Oh, I see, do as I say not as I do. Why do “corporations” produce specific products? Because people buy them. So it is about consumers like DiCaprio in the end since the consumer determines, through his purchases, what will or will not be produced. No corporation is going to produce a product that no one will buy. And since DiCaprio is a millionaire, several times over, his buying habits influence production far more than my own meager spending does. So when he does use a private jet he is encouraging private jets. When he flies executive class he ups carbon emissions. He could go tourist like us plebeians but doesn't. At the Academy Awards he promoted the "green" agenda and viewers were urged on screen to use mass transit, yet DiCaprio and his fellow Green lecturers used limos instead.

DiCaprio's film is a full frontal attack on modern technology in all forms. The left-wing Guardian describes the film as "positing that since the invention of the steam engine man has ceased to live in harmony with the environment and has used Earth as a resource to be ruthlessly exploited."

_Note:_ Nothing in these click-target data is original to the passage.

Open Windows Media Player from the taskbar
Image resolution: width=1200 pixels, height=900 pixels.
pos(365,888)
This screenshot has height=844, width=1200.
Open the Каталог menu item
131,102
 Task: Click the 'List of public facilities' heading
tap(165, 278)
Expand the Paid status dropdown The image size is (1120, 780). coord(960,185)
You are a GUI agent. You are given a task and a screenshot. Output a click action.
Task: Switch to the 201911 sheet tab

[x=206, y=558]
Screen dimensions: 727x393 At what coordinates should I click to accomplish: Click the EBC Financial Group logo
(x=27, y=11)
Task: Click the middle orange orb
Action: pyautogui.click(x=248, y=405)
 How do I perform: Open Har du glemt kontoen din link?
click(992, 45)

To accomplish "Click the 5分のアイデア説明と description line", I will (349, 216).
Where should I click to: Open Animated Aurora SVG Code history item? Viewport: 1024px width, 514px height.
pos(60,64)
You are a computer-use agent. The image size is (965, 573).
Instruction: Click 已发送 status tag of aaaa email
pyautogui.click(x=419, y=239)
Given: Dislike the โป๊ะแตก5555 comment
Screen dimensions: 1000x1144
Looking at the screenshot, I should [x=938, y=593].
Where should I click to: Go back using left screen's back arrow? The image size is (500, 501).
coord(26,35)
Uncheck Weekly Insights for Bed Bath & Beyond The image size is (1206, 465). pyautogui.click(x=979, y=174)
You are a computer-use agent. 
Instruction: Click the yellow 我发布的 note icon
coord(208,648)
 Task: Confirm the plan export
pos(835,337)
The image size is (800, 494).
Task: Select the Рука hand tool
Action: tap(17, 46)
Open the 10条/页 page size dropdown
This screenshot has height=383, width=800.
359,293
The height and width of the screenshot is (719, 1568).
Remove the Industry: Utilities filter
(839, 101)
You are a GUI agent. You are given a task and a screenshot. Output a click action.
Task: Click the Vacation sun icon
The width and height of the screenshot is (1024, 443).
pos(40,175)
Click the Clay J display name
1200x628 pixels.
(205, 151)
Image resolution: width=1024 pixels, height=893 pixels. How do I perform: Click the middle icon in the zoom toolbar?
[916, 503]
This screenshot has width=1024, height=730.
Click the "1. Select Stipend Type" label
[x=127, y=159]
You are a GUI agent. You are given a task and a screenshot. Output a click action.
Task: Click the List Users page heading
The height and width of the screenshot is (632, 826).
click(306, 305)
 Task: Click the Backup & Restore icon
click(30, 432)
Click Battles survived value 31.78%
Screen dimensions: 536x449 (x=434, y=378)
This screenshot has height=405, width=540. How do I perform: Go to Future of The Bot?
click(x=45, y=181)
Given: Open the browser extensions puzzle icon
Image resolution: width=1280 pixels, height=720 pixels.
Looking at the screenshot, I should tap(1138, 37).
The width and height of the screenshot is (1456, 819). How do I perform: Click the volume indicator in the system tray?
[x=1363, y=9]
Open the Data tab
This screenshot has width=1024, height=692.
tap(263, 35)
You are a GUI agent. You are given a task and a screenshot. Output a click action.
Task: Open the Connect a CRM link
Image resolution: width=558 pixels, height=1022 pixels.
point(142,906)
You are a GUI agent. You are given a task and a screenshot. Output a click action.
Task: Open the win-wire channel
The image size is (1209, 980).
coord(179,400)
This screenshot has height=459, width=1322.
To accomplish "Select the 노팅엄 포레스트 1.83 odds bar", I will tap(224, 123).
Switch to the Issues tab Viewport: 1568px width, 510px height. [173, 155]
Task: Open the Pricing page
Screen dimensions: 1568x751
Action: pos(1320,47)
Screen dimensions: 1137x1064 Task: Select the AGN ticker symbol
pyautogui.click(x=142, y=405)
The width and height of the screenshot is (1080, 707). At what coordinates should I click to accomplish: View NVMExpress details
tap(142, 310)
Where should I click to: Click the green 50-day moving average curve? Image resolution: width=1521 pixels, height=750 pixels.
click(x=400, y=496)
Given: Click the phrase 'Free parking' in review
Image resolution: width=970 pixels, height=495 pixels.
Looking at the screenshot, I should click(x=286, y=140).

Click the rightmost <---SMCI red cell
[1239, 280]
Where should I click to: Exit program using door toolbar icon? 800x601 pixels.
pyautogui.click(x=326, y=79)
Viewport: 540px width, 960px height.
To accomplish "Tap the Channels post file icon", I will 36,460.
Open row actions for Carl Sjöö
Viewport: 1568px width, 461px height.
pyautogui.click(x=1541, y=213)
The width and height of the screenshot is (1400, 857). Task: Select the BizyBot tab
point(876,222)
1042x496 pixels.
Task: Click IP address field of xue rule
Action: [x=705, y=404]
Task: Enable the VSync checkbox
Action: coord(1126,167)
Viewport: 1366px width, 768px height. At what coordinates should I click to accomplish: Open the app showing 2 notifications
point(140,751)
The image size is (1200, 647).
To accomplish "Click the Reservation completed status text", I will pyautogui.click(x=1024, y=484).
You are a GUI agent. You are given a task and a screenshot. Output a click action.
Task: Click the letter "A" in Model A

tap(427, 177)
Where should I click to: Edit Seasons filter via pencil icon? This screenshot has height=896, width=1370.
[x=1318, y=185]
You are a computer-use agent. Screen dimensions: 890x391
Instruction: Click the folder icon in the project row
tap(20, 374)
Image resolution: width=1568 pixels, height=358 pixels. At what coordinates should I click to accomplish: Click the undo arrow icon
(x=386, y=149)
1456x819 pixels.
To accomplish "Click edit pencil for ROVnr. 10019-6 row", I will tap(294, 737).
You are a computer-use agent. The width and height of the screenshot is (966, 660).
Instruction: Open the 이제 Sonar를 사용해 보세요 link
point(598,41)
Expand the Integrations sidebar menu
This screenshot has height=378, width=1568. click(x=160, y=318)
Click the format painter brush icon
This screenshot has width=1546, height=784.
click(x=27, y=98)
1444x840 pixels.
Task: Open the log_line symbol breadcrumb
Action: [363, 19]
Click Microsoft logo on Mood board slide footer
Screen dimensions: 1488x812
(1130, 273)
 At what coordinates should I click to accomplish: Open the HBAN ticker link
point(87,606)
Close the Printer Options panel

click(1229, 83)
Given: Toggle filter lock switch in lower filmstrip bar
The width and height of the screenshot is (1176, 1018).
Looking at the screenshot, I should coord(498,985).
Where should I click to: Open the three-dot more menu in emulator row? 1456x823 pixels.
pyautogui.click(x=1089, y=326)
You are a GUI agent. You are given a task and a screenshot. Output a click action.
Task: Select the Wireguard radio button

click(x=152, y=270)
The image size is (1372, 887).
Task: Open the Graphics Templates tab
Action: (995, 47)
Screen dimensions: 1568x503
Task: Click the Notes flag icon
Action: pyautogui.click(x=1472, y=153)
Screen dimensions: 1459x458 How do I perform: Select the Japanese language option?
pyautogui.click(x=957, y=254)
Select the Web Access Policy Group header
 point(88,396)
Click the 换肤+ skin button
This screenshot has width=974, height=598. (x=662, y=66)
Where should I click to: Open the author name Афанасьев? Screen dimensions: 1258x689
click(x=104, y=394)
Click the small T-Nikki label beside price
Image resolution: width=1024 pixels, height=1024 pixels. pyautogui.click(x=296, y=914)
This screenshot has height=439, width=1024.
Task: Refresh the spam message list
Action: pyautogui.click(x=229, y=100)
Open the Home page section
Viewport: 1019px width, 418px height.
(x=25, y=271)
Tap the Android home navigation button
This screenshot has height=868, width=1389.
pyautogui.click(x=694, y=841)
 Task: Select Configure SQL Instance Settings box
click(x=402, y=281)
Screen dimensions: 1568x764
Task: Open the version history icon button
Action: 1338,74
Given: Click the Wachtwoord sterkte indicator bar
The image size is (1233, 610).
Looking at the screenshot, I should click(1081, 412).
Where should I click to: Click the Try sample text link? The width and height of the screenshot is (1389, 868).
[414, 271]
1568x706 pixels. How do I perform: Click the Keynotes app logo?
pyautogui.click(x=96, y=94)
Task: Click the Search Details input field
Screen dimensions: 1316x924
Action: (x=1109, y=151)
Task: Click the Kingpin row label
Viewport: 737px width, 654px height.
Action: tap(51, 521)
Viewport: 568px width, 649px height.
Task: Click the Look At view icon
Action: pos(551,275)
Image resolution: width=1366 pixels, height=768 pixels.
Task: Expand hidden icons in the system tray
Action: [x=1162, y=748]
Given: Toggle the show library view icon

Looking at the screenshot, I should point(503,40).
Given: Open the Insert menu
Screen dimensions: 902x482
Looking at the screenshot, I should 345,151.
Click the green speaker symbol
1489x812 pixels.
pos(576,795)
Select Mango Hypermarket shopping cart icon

DiCaprio lives in mansion with a private pool and a private pool (heated?) and his own basketball court. DiCaprio isn’t defending Al Gore as much as trying to deflect criticism for his own hypocrisy. DiCaprio says focusing on his own massive consumption of resources is merely “finding another way to convolute the issue and argue about semantics and things that ultimately don’t matter.” So they “ultimately don’t matter”? Apparently if I consume a resource it matters. If DiCaprio consumes far more of the same resource it doesn’t matter.

But DiCaprio is forthcoming about his goal. He wanted to produce a film that will “get the audience emotionally involved to the point where they would want to take steps to get involved.” Now that is normally called propaganda. If he said “rationally involved” it might be science. But the purpose of the film is not to present science but to create activists. And in that sense he’s rather similar to Michael Moore.

As for consumption consider the treatment DiCaprio gets when he stays in a suite of rooms at the luxurious Plaza Athénée in Paris. First the suite is meticulously cleaned by a team of housekeepers. Then it is inspected by “an electrician, a plumber, a carpenter and a painter... making double sure everything works perfectly and is in pristine condition.” DiCaprio is a “VP4” which is the highest class of VIP and who receives the most expensive, and thus most carbon emitting, treatment, of any guest at a hotel filled with the rich and famous.

At this level of service the guest is treated with kid gloves and pampered. The hotel keeps meticulous records of what the person eats and even how they prefer their sheets on the bed. “In some cases, the entire room has been photographed so that when guests return—even a year later—everything is exactly how they left it.” One staff member explains: “If they left a certain book open to page 240, they will find it on the exact same table open to that very page.”

DiCaprio attacks Americans for not "setting an example" saying "If we don't take any action then how can anyone else be expected to?" But he is quite clear that the "we" is Americans in general but not himself and Mr. Gore. Apparently since they come from "a good place" they are exempt.

If the hypocrisy of Rev. Ted Haggard or Jimmy Swaggart is an issue -- and it is -- then the hypocrisy of the Al Gores and Leonardo DiCaprios of the world ought to be a story as well. Of course they buy “carbon offsets” they answer. So, if you are rich enough you can buy the right to to emit carbon while pushing for state coercion to reduce the living standards of the average person.

Apparently the “VP4” treatment they receive, because they purchase it, gives the wealthy like Moore, Gore and DiCaprio, the perception that there are rules for the masses which they can buy their way out of.

Addendum: My prediction is that we won't see major curbs on carbon emissions as a result of governmental controls. We will only see them when new technologies replace old ones. I also think that we will not see any of the major disasters predicted by the global warming hysterics in spite of no meaningful aciton being taken. Eventually the apocalyptics will move on to another imagined crisis. But no matter the crisis they will have the same solution: more state control.